Text passage:
Currently, there is much discussion regarding the biomineralization/mineralization/remineralization process in dental tissues, as there has been an increase in the development of novel bioinspired materials aimed at restoring the mineral loss of damaged dental structures. These materials are capable of partially reproducing mineral formation by mimicking biomolecular functionality or stabilizing mineral phases involved in the mineralization process [1].

Certain peptides have been designed to self-assemble into hierarchical structures and possess high affinity for inorganic molecules, allowing them to directly control the morphology, size, and composition of mineralized materials [2]. Since their discovery in 1989 [3], self-assembling peptides have been used in various applications, ranging from surfactant materials to wound healing in regenerative medicine [3,4].

Task instructions: How does the passage on self-assembling peptides and dental remineralization continue after its last sentence?

Extracted entries:
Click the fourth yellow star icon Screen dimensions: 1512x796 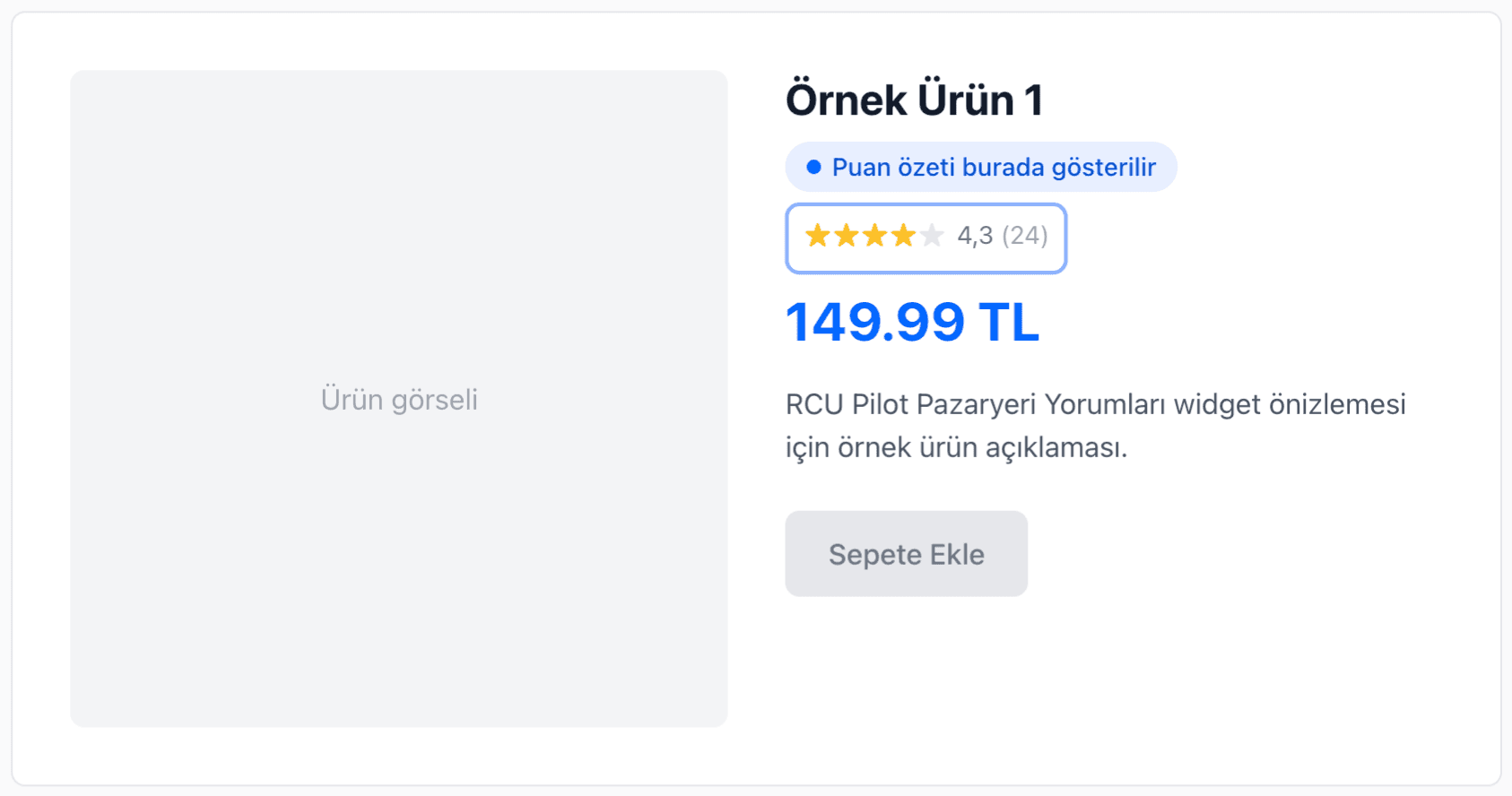coord(905,236)
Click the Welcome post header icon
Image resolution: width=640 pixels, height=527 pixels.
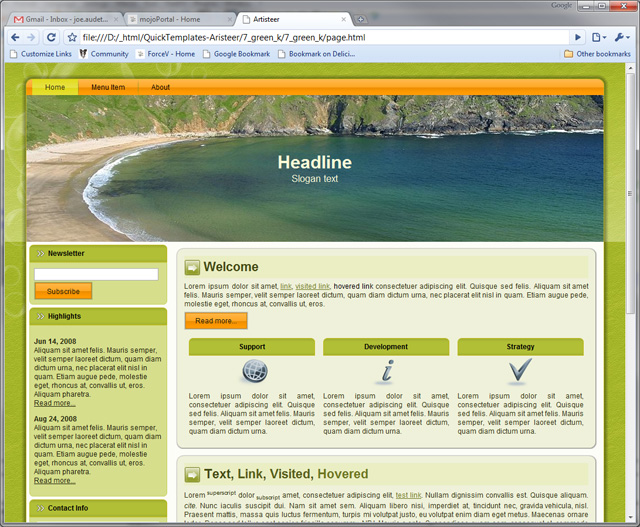click(x=192, y=267)
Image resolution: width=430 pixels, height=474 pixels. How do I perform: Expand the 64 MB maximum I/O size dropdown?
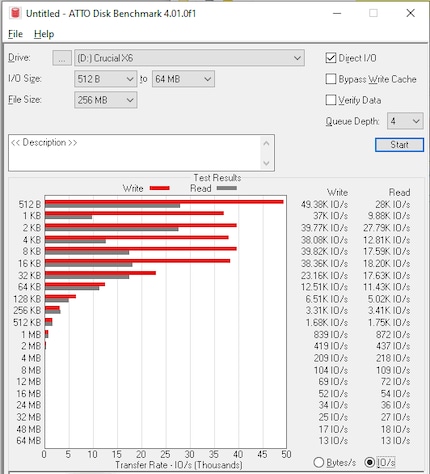coord(183,79)
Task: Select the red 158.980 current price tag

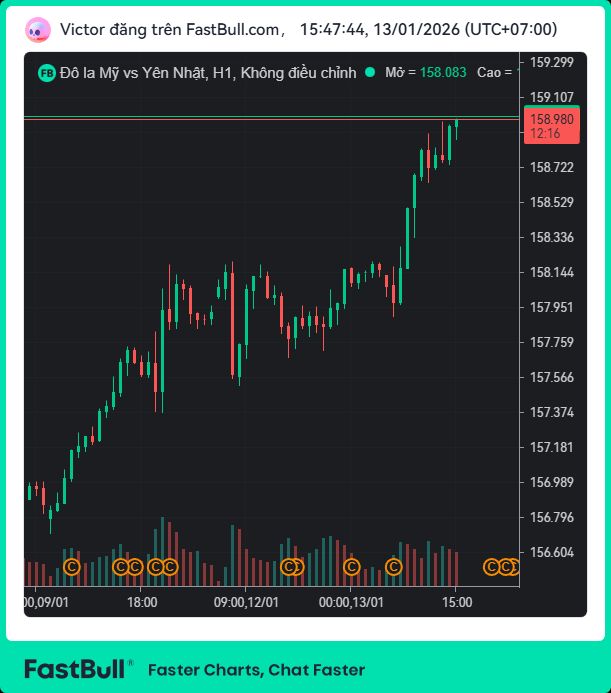Action: tap(550, 125)
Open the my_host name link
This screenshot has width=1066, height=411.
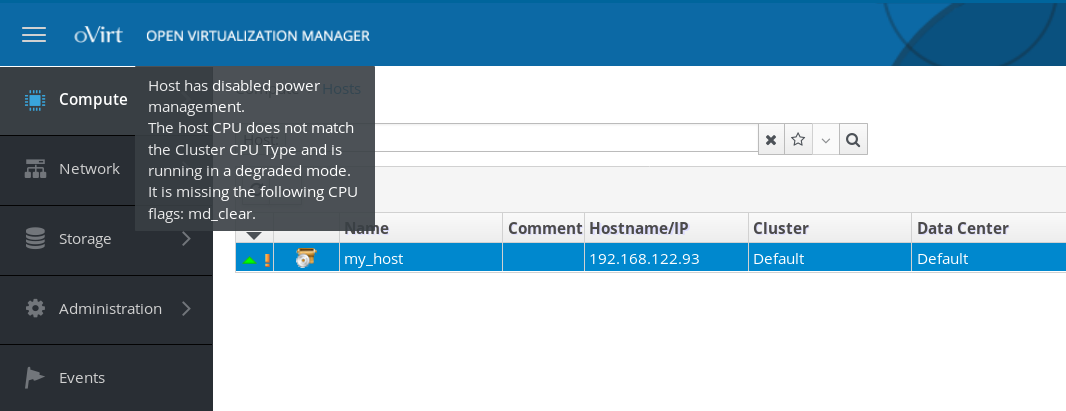coord(373,259)
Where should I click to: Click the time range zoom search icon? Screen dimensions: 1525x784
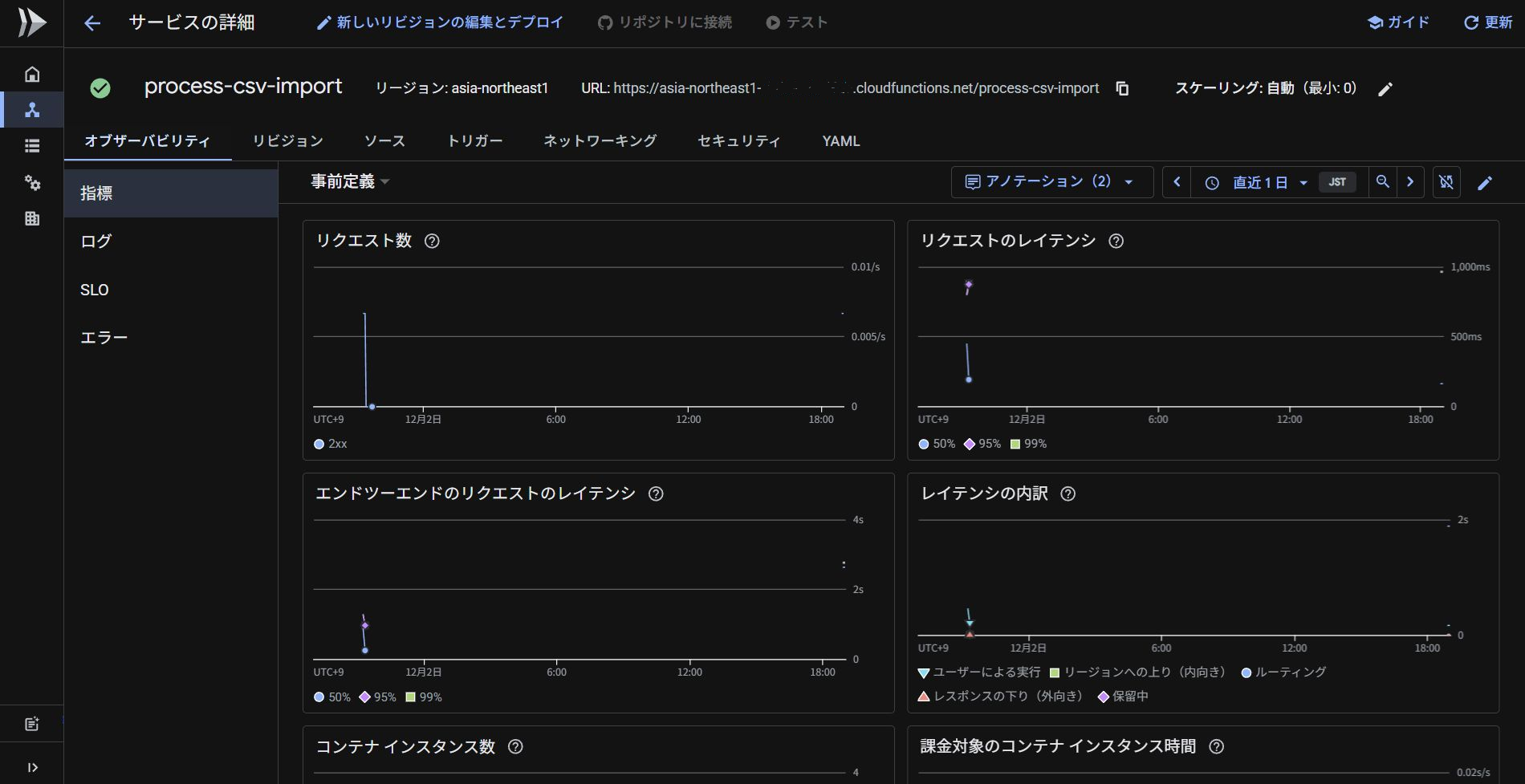pyautogui.click(x=1382, y=182)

Response box:
The self-assembling P11–4 peptide (Ace-QQRFEWEFEQQ-NH2), is bioinspired in the amelogenin telopeptide at the C-terminal, and involves 11 amino acids capable of forming antiparallel β-sheet structures under specific triggers [5]. In dentistry, this peptide has been investigated for its application in enamel remineralization, in a non-classical way, also known as biomimetic remineralization [6]. Its use has been studied in the treatment of initial caries on enamel [7] and in promoting remineralization of dentin when its use has promoted the remineralization of the dentin-like caries affected on dentin/resin interface [8]. Previous research has also shown that dentin conditioned with P11–4 is a potent inhibitor of the proteolytic activity of collagen fibrils and is able to enhance the collagen thickness of dentin [9]. With regard to the association of this peptide with cells, recent evidence has shown its success in periodontal regeneration [10], its ability to induce cell migration and mineral deposition of odontoblast-like cells (MDPC-23) similarly to DMP1 [11], and its ability to increase the in vivo osteo-regeneration after 8 weeks [12].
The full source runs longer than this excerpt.